Pure Piraña is available in a choice of three natural flavours – lemon lime, red berries and grapefruit, with a 330ml can containing 92 calories and 4.5% alcohol.
A growing market
Hard seltzers now account for 10% of Heineken’s sales in the US after only five years and Mondino believes this is only set to rise, quoting the fact the global value of the market is predicted to hit $30bn by 2025.
“We’ve seen that in the last few years, it’s grown faster than most other alcoholic categories. We expect it to continue to grow at a fast pace,” she says.
The market for hard seltzers is growing in the UK too, with brands including BrewDog, Kopparberg, Smirnoff and Coca-Cola placing their bets on the category and standalone brands like Drty already on shelves.
The UK market was worth £11.7m in 2020, according to Kantar, and has the potential to surge to £75m by 2027 based on a forecast by IWSR included in a report commissioned by Drty.
We want to lead; we want to have the biggest market share in the category. If it [hard seltzers] become big [in Europe] we will be the biggest player.
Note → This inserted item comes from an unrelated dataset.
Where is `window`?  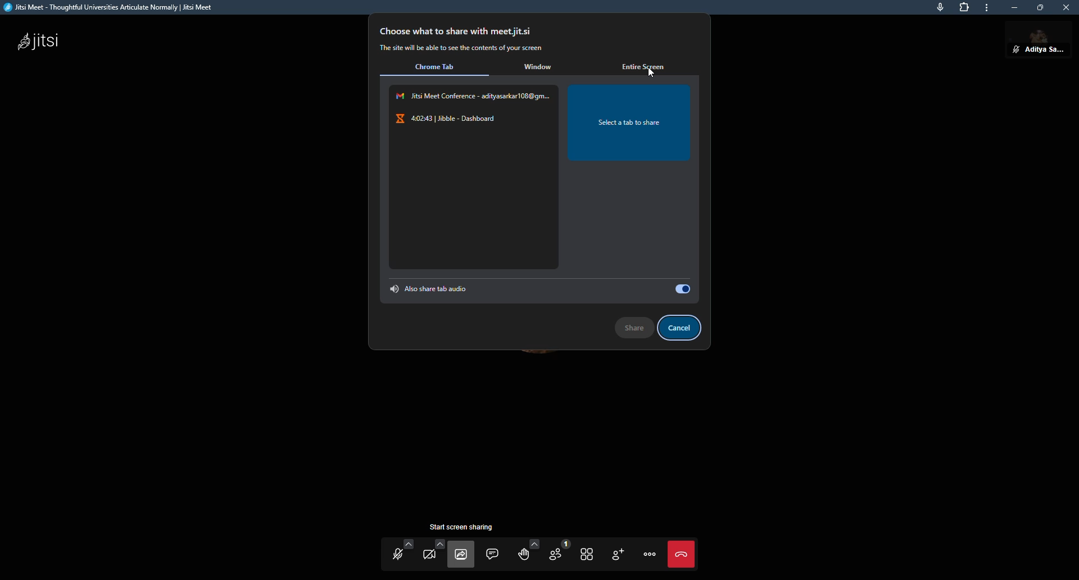
window is located at coordinates (539, 67).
Cecilia Bottai Mondino, Heineken
Heineken first launched the Pure Piraña brand in Mexico and New Zealand in September. It now plans to launch in Austria, Ireland, Netherlands, Portugal, and Spain, followed by the UK and others throughout the year and into 2022.
Mondino says it chose a gradual roll-out strategy instead of a global launch, and these markets specifically, as there are fewer players currently.
Social media will be central to the launch, with influencers lined up to spread the word to its core audience of 25- to 35-year-olds, a generation that is “reimaging everything” and more likely to be open to new beverages.
“We are relying a lot on the strategy of talking to influencers, this is a big part of our strategy and our campaign because it has worked really well in Mexico, where we are market leaders,” she says.
“We believe it’s where word of mouth starts. It’s a unique chance because this product is so new and so surprising that you have the chance to start the word of mouth, it’s not always that you have this chance.”
The brand faces the challenge of introducing Pure Piraña in an alcoholic beverages market with a plethora of choice, Mondino says the key to its strategy is relaying to consumers the drink’s unique selling points of low calories and sugar while still being alcoholic.